**WHAT IS BEING ASKED:** Your answer should be the records, restated word for word.

(Stored items)
====================

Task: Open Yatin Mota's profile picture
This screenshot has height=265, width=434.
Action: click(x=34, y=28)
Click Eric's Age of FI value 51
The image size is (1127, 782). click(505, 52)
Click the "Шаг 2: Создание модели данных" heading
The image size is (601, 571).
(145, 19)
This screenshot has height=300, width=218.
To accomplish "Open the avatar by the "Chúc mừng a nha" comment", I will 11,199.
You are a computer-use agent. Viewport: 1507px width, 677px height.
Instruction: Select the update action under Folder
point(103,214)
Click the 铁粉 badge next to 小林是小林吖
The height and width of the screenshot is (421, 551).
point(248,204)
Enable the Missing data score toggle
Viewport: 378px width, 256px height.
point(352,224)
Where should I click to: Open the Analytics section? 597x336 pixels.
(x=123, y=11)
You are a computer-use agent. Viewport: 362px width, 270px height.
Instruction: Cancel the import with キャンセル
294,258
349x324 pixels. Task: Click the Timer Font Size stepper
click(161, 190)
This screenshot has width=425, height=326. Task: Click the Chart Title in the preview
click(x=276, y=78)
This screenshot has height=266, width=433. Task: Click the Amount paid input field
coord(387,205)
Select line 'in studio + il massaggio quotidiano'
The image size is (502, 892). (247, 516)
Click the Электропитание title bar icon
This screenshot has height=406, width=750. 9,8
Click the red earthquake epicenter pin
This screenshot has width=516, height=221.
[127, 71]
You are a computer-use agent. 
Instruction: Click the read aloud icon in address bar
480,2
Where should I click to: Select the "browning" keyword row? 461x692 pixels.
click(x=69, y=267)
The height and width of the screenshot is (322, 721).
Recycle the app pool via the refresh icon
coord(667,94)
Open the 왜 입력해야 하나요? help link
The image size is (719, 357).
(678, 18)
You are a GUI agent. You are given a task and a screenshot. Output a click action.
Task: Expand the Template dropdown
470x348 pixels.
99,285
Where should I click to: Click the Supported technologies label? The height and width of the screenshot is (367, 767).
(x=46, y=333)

====================

**WRITTEN RESPONSE:**
Task: Open Yatin Mota's profile picture
This screenshot has height=265, width=434.
Action: click(x=34, y=28)
Click Eric's Age of FI value 51
The image size is (1127, 782). click(505, 52)
Click the "Шаг 2: Создание модели данных" heading
The image size is (601, 571).
(145, 19)
This screenshot has height=300, width=218.
To accomplish "Open the avatar by the "Chúc mừng a nha" comment", I will 11,199.
You are a computer-use agent. Viewport: 1507px width, 677px height.
Instruction: Select the update action under Folder
point(103,214)
Click the 铁粉 badge next to 小林是小林吖
The height and width of the screenshot is (421, 551).
point(248,204)
Enable the Missing data score toggle
Viewport: 378px width, 256px height.
point(352,224)
Where should I click to: Open the Analytics section? 597x336 pixels.
(x=123, y=11)
You are a computer-use agent. Viewport: 362px width, 270px height.
Instruction: Cancel the import with キャンセル
294,258
349x324 pixels. Task: Click the Timer Font Size stepper
click(161, 190)
This screenshot has width=425, height=326. Task: Click the Chart Title in the preview
click(x=276, y=78)
This screenshot has height=266, width=433. Task: Click the Amount paid input field
coord(387,205)
Select line 'in studio + il massaggio quotidiano'
The image size is (502, 892). (247, 516)
Click the Электропитание title bar icon
This screenshot has height=406, width=750. 9,8
Click the red earthquake epicenter pin
This screenshot has width=516, height=221.
[127, 71]
You are a computer-use agent. 
Instruction: Click the read aloud icon in address bar
480,2
Where should I click to: Select the "browning" keyword row? 461x692 pixels.
click(x=69, y=267)
The height and width of the screenshot is (322, 721).
Recycle the app pool via the refresh icon
coord(667,94)
Open the 왜 입력해야 하나요? help link
The image size is (719, 357).
(678, 18)
You are a GUI agent. You are given a task and a screenshot. Output a click action.
Task: Expand the Template dropdown
470x348 pixels.
99,285
Where should I click to: Click the Supported technologies label? The height and width of the screenshot is (367, 767).
(x=46, y=333)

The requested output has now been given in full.